Of the lines below, report only those that contain "pixels".

(Exercise materials)

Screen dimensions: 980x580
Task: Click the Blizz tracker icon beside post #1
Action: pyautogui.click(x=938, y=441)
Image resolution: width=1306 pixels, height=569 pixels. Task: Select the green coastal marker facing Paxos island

(End Exercise materials)
(Exercise materials)

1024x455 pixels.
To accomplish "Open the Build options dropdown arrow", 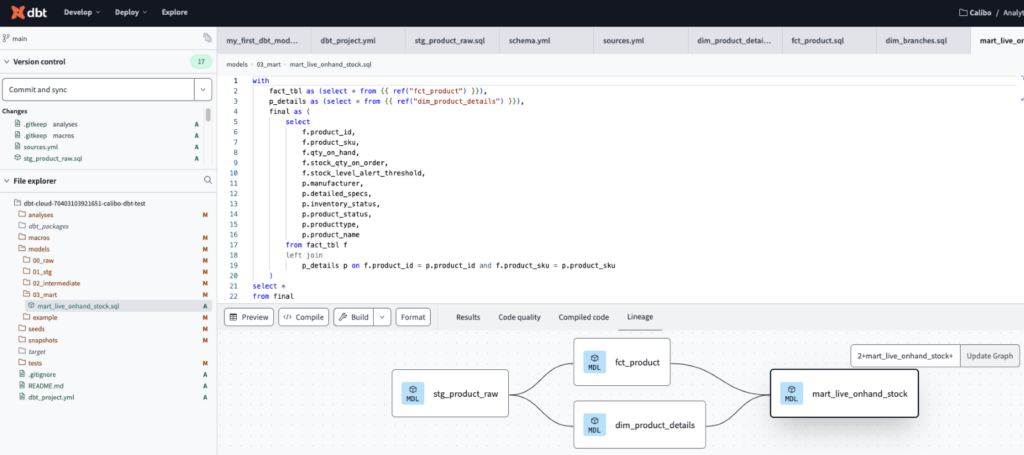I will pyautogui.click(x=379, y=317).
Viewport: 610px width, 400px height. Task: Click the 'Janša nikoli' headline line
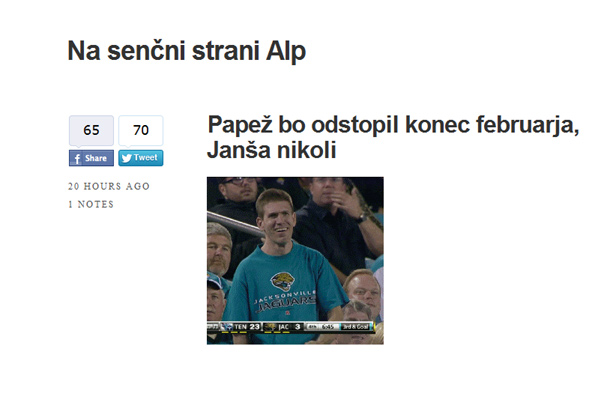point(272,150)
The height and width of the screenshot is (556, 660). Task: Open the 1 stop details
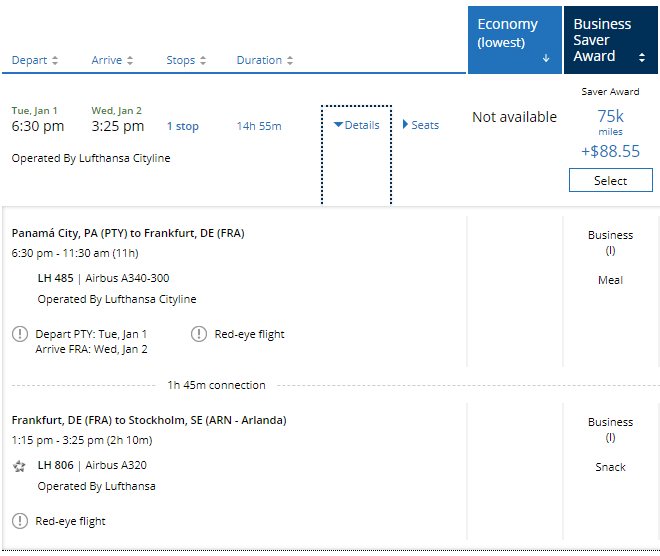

(End Exercise materials)
(Exercise materials)

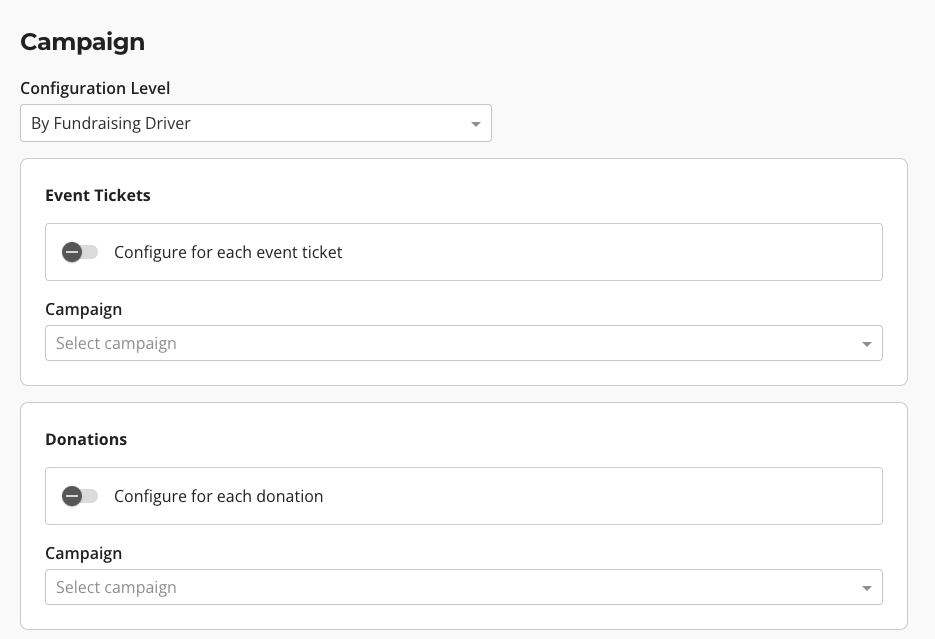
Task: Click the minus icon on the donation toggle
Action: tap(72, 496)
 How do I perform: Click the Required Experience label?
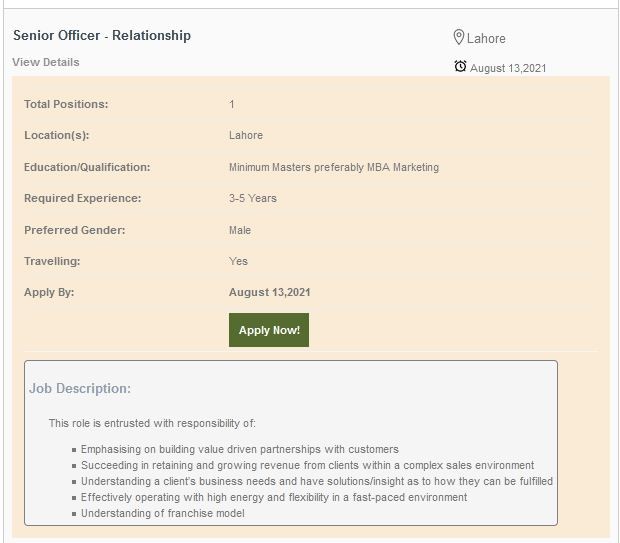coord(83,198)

(End Exercise materials)

__Solution for this problem__:
Image resolution: width=1306 pixels, height=569 pixels. Task: Select the green coastal marker facing Paxos island
1024x455 pixels.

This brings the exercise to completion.